READ: Halep celebrates seven years of excellence at the top

Photo by Tennis Australia

Naomi Osaka isn't here to prove anything to anyone. She's here to win as many matches as she can for as long as she can. 

Q. How important is the world No. 1 ranking to you? Is No.1, becoming a dominant No.1, is that driving you?

NAOMI OSAKA: I would say yes, but it doesn't bother me as much as it used to because I remember when I first got to No.1, I think nobody really acknowledged me as No. 1. I remember I was in Indian Wells, and I was talking to someone. They were like, What side of the draw are you on? And the No.1 is always on the top side. It just made me think like, wow, people don't really see me as No.1.

I feel like since that point, two years ago or was it last year? No, two years ago. I just kept trying to prove myself. I felt like that wasn't really a good mindset to have.

I feel like right now I'm at a really good place, like I just want to play every match as hard as I can. If it comes to the point where I'm able to be No.1 again, I'll embrace it, but I'm not really chasing it like that anymore.

READ: Osaka reflects on a year of change as season begins

Q. You said you're not chasing No. 1. Simona Halep has been in the Top 10 in an unbroken streak for like seven years, hasn't dropped out of it since she made it. What is your thought on that sort of streak, and if that is something that you would like to be able to match?

NAOMI OSAKA: Yeah, definitely. I think that's something that's incredible. For me, I feel like I want to have that sort of consistency.

I don't know. My career, it's been kind of up and down a lot, and people don't really know when I'm going to do well in a tournament or when I'm not. I think my ultimate goal is just to at least reach the quarterfinals or better at every tournament I play, and hopefully win most of them. If not, then just to give a really good performance.
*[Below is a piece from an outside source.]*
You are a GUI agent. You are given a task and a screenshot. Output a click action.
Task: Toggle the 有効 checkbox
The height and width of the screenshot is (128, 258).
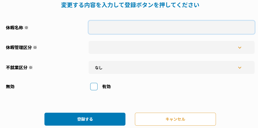94,87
But I think being in the Top 10 for seven years is something really good. I don't know why my mind immediately went to I hope I don't get injured. Like imagine you get injured and you drop out of the Top 10. But, yeah, I think that's something I definitely want to strive towards.

Photo by Tennis Australia

Defending champion Sofia Kenin is superstitious and one of her superstitions is to actually look at the draw at Slams. 
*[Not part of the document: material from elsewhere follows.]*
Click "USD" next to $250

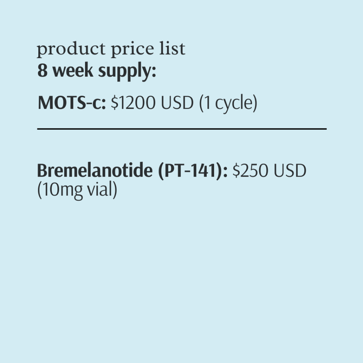(290, 171)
"I obviously look quite far ahead, I think till four rounds. After that it's obviously I know who I'll play. I'm not trying to be mean or anything, but see who I'd rather play or not play.

"We'll see what's going to happen. I still got to play my game, worry about my results. Off court I'm going to be watching the matches, hoping that I'm not going to play some opponents. Not going to say who (smiling).

"Last year I looked at the draw till the fourth round. Paris I looked at the fourth round. US Open. Why change the rhythm (smiling)?"

The key to Kenin's title defense? Handling her nerves and taking care of her body.

"Obviously I would love to defend it. But, yeah, just preparing physically and mentally, knowing that I got to be physically there in my game, my movement, everything. Mentally I got to handle my emotions and understand whoever I'm going to play, they're obviously going to play with no pressure, which is expected. They're probably going to play better against me, so I have to somehow try to handle my nerves and try to stick to my game plan, yeah, hope that I win."

It's not easy to make a name for yourself in American tennis when you're playing alongside two all-time greats. And Kenin wouldn't have it any other way.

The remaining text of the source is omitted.